はじめに
## 第6波が来なかった場合の方が…?
筆者はむしろオミクロン型の感染拡大の影響が限定的で、第6波が訪れなかった場合の方が株式市場に悪影響が及ぶと考えています。
オミクロン型は世界各国で拡大しているものの、本稿執筆時点では感染者のほとんどが軽症となっており、WHOもパニックに陥る必要はないと呼び掛けています。現時点での断定は早計なものの、これまでの新型コロナウイルスが弱毒性(と仮定した場合)のオミクロン型に置き換わることによってパンデミックが終わりに近づく可能性すらあります。
そうなった場合には世界各国で緊急措置として行われてきた金融・財政両面での支援が打ち切られ、金融引き締めと財政再建のための増税が実施されます。
米連邦準備制度理事会(FRB)は11月の連邦公開市場委員会(FOMC)で資産買入れ縮小(テーパリング)の開始を発表しましたが、パウエル議長は11月30日の議会証言で早くもテーパリングを当初の予定から加速させる議論を始めると述べています。
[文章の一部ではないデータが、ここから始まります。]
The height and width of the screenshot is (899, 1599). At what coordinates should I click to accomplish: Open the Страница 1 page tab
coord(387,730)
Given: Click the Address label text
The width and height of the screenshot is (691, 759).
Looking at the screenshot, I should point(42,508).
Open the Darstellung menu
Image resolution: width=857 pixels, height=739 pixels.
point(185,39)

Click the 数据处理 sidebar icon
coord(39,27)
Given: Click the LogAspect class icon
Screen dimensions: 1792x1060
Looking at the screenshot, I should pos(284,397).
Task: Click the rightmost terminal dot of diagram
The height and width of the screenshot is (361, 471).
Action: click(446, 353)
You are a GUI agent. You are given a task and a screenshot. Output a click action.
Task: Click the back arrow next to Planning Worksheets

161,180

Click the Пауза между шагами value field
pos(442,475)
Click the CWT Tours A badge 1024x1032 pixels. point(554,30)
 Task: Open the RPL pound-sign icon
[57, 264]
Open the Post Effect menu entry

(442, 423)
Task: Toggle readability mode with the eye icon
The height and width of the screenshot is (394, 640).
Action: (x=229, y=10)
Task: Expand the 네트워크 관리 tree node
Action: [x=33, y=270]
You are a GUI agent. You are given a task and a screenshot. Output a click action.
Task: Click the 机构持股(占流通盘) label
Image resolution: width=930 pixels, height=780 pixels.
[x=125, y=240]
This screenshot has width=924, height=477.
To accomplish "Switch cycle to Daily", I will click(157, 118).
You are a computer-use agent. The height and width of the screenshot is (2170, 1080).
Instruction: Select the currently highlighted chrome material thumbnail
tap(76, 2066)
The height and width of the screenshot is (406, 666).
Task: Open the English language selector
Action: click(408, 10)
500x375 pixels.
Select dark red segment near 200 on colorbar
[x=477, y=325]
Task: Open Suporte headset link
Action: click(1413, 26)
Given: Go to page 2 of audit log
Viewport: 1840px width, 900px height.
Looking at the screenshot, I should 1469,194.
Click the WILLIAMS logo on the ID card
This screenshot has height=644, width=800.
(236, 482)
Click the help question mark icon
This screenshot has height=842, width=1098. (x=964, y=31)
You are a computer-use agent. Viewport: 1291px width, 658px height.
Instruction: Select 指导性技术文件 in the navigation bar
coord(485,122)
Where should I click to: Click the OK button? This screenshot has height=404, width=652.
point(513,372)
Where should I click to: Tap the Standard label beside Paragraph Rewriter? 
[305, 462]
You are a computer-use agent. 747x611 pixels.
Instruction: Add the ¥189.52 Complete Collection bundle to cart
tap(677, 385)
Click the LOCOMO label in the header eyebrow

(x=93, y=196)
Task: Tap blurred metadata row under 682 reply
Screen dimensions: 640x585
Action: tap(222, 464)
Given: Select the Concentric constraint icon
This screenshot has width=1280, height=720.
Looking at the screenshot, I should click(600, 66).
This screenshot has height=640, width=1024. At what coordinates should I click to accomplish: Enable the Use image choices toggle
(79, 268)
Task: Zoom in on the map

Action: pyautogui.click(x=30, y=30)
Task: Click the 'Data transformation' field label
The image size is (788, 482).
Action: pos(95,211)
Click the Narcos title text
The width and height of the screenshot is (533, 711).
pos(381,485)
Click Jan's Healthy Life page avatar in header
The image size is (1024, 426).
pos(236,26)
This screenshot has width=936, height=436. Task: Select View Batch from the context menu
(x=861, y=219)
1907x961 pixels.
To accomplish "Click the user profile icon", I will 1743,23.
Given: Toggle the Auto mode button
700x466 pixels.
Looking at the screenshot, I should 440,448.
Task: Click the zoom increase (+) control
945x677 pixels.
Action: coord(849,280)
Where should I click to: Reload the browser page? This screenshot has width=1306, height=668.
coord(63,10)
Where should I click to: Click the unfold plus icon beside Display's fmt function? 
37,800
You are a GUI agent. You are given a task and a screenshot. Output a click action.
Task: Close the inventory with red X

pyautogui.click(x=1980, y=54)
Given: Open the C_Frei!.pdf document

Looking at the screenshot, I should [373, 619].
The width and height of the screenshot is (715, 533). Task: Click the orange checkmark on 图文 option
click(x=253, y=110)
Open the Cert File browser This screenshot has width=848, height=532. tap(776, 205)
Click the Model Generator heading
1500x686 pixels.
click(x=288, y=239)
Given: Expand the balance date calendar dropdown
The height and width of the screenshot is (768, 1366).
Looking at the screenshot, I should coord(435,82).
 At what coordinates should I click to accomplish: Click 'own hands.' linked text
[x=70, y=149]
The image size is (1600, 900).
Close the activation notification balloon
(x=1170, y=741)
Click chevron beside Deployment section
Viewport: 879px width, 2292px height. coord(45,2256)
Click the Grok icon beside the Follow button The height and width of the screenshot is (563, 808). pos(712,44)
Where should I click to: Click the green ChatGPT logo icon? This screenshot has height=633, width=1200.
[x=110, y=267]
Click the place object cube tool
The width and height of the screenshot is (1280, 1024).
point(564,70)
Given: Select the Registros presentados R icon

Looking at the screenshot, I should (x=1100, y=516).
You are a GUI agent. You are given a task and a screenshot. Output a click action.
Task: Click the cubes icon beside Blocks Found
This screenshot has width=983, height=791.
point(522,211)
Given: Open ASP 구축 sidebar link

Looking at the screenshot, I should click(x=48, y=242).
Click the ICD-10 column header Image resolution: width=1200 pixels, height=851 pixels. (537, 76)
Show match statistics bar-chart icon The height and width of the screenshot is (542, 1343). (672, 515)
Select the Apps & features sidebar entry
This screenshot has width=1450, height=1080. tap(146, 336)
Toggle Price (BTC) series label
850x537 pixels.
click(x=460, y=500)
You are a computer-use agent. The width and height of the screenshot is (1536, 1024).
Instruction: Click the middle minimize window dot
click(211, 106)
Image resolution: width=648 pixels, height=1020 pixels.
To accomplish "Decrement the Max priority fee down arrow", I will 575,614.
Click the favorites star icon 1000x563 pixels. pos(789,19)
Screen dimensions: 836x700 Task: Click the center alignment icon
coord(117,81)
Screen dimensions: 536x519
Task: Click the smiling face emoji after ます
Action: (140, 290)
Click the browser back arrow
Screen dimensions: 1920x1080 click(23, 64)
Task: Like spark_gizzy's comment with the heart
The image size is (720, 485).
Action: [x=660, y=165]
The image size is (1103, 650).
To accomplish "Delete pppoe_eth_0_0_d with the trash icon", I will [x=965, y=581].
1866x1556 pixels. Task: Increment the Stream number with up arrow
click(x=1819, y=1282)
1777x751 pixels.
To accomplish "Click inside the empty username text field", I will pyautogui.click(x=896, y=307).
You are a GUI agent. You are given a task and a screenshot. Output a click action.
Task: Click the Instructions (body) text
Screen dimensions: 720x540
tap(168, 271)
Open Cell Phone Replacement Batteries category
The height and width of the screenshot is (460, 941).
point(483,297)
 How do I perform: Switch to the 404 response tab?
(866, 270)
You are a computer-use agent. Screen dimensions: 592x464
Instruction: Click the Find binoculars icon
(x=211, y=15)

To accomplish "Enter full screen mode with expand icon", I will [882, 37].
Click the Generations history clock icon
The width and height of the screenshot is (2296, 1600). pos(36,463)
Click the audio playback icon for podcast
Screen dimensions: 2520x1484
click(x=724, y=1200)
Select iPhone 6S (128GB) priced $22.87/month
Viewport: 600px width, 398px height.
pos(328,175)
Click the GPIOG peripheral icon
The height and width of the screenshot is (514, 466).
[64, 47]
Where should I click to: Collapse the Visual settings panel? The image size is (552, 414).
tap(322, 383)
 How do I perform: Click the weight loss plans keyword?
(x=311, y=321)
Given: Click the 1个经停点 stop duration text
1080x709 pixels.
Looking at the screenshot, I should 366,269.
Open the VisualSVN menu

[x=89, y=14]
このまま感染が落ち着くとテーパリングは当初想定されていた2022年6月ではなく3月にも終了し、年央には早くも利上げが実施される可能性があります。
また、英国ではジョンソン首相が当初の公約を破り、財政再建のために法人増税や健康保険料の引き上げを発表しています。日本でも岸田政権は金融所得税をはじめとした多岐にわたる増税と社会保険料、雇用保険料の引き上げを示唆しています。
これまでのところ新型コロナウイルスへの警戒感が残ることから議論が本格化していないものの、冬場の感染拡大が限定的にとどまれば来年は世界各国で大規模な金融引き締めと増税が実施されると見られます。